The latest official figures, a five-year survey through 2017, show just fewer than 10,000 Ethiopians residing in the county. More than a quarter live within a 2-square-mile block west of Interstate 15 between Flamingo and Russell roads — an area adjacent to the proposed “Little Ethiopia,” according to a Review-Journal analysis of the data. In 2014, the census showed only 6,500 people living in the county reported to be Ethiopian.

‘Our door is open’

The Ethiopian population began to boom around the turn of the century as, inspired by relatives, they sought their own piece of the American Dream, community leaders say.

“Why you leave your country? You’re seeking for a better life,” said Feleg Demissie, president of the member-funded Ethiopian Community Center of Las Vegas.

However, migration can be difficult.

The center provides help to roughly 5,000 members who face acclimation-related struggles such as language barriers, culture clash, and race and economic pressures, particularly the challenge of supporting family both in their new home and abroad, according to Demissie. Some must reconcile leaving behind high-skilled jobs in Ethiopia in exchange for blue-collar labor in America.

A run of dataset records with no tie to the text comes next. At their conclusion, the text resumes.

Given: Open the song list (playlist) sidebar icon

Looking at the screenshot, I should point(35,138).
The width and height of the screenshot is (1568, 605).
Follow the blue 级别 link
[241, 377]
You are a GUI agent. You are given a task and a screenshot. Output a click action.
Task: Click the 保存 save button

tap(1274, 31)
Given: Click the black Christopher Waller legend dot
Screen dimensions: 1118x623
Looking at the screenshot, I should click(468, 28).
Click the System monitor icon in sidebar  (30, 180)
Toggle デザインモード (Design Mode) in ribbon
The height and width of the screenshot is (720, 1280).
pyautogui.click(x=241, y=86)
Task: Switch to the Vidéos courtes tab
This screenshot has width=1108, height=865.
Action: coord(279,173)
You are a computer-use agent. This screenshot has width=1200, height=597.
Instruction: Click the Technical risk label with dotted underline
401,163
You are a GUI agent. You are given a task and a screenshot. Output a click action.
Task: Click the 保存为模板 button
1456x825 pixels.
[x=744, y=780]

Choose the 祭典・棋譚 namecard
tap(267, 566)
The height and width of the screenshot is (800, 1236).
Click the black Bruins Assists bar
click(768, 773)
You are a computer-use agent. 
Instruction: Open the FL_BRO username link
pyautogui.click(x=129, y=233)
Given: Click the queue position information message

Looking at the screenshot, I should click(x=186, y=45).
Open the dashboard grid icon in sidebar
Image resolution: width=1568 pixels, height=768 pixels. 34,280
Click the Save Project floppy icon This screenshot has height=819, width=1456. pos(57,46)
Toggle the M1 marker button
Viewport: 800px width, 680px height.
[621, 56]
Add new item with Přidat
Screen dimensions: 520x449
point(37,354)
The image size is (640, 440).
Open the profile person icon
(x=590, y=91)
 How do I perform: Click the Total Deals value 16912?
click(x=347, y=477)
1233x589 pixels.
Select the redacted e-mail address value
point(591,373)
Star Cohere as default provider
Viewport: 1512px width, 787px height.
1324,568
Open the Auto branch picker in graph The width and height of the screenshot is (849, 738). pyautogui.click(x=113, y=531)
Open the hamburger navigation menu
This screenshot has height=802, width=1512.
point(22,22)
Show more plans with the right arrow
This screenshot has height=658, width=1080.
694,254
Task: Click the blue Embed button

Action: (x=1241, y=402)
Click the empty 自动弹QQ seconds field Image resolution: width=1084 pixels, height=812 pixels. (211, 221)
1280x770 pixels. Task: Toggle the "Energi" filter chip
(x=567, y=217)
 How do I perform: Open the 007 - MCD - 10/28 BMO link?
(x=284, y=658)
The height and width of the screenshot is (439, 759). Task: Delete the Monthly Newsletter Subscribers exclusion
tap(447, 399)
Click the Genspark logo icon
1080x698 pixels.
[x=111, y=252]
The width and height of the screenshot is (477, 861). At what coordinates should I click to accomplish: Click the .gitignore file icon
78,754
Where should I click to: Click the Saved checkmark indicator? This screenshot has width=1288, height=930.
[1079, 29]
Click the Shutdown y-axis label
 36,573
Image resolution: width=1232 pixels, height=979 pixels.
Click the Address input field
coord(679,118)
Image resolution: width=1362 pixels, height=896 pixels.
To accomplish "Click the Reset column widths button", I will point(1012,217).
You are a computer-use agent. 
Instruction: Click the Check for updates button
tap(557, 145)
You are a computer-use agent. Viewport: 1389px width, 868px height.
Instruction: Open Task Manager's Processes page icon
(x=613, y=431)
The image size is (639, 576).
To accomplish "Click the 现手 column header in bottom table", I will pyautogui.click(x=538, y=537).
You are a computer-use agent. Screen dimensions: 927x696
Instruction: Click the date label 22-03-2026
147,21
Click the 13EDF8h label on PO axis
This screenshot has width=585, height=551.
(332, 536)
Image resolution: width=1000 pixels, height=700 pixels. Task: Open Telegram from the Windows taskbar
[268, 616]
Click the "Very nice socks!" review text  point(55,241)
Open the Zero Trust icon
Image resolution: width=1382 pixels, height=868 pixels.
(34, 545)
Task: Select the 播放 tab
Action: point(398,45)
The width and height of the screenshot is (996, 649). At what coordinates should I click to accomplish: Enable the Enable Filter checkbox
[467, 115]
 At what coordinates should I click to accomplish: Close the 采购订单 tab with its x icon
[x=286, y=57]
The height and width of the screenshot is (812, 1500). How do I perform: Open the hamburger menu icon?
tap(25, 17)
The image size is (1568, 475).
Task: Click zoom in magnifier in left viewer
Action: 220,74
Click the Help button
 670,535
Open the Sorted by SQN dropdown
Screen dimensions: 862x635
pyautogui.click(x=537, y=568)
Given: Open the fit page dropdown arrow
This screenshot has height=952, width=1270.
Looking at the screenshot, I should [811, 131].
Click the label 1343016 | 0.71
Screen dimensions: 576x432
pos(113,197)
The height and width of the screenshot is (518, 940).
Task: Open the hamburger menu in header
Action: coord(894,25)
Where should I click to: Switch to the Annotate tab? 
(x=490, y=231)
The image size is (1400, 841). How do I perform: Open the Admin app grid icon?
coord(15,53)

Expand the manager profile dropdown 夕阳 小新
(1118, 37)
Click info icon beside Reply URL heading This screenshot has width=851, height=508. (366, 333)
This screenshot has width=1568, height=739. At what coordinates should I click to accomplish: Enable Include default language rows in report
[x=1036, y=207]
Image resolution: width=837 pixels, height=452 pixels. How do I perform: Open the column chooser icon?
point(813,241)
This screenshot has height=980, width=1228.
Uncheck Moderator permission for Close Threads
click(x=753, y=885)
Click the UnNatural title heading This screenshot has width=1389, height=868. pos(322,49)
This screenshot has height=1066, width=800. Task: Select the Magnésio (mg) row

With a work-health balance often elusive, she said, the center hosts a health fair twice annually. Recently, she was trained to assist people with work typically performed by an embassy or consulate general, such as passport renewals, because there is no embassy presence in the city.

“Everybody comes to us,” she says, even non-members. “Our door is open.”

Visitors to the two-story center are immediately greeted by gold-lettered balloons that spell it out: “welcome.” Upstairs, Demissie and other board members were planning this week for the second annual Ethiopian Day parade in September.

The community is expanding, contributing to the economy and the culture, and even sees itself as an emerging voting bloc. But Demissie acknowledges one focus now is to do more to reach non-Ethiopians — beginning with next month’s celebration.

“That’s (what) we’re trying to break now. We don’t want to isolate ourselves,” she says. “We want to grow. We are not shy.”